Foreshore slip-sliding away
EVERY time there is a storm or a king tide, more metres are lost along the shoreline at Toogoom – and removing vegetation is only making it worse, Fraser Coast councillor Sue Brooks says.
The council is working with the State Government to come up with a solution to the problem, not only at Toogoom but throughout the Fraser Coast, Ms Brooks says, but residents need to remember that removing vegetation is illegal and contributes to what is already a huge problem.
“It is unlawful to remove vegetation without council permission,” she said.
“It would be very difficult to get approval in coastal areas.”
Ms Brooks said anyone who saw the removal of vegetation could contact the council to make a report.
Erosion has also made several trees unstable along the foreshore at Toogoom, with many falling down after the weekend’s huge king tide.
Toogoom resident Niki Carmichael believed the area could be dangerous to those walking along the foreshore under the trees and said she and her partner had seen several metres of shoreline lost to erosion since they moved in six months ago.

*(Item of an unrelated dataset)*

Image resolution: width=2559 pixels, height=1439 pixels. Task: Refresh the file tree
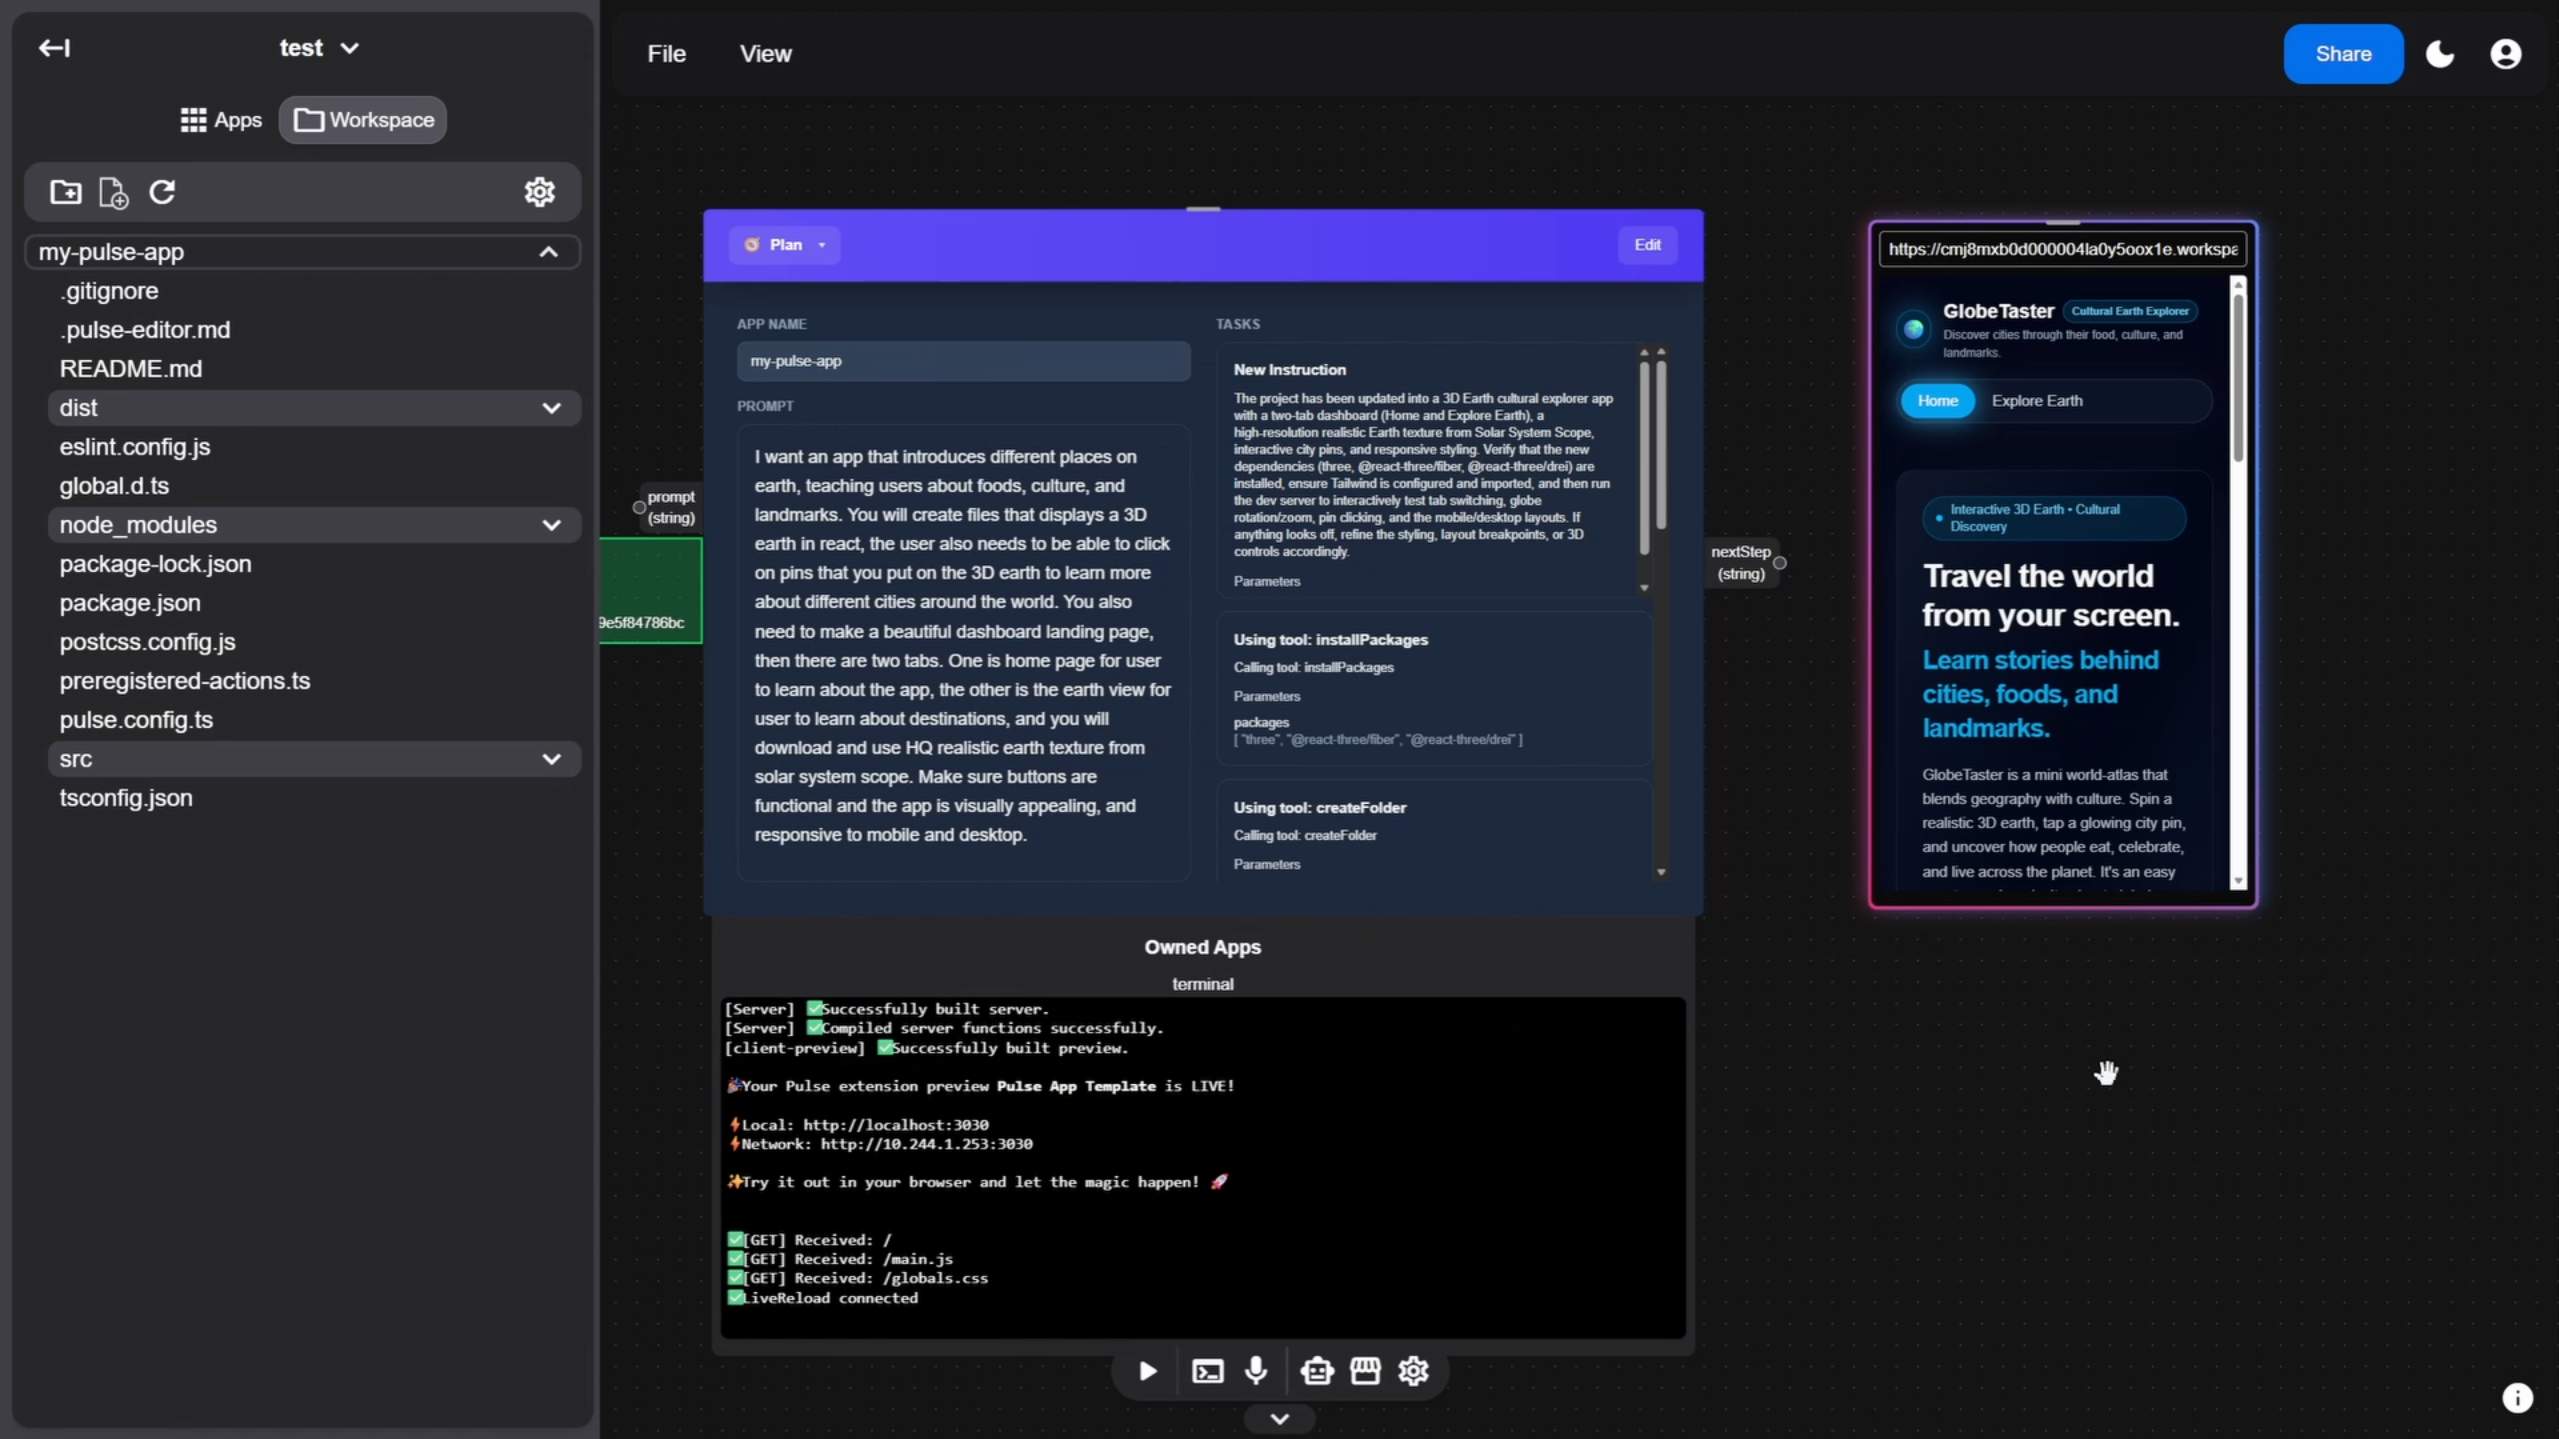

“We lost a few trees when the high tide was here,” she said.
“Some are going to fall in the near future.”
Ms Brooks said there was no quick fix for the problem but it was an issue that needed to be addressed urgently across the coast.
Ms Brooks said if erosion was allowed to continue, the public could eventually lose access to beaches as boundaries were pushed back to private property and owners took what action was necessary to protect their homes.
“The challenge we face is being able to afford to pay for what needs to be done and deciding what works are appropriate to each area.
“The State Government has to work with councils along the coast.”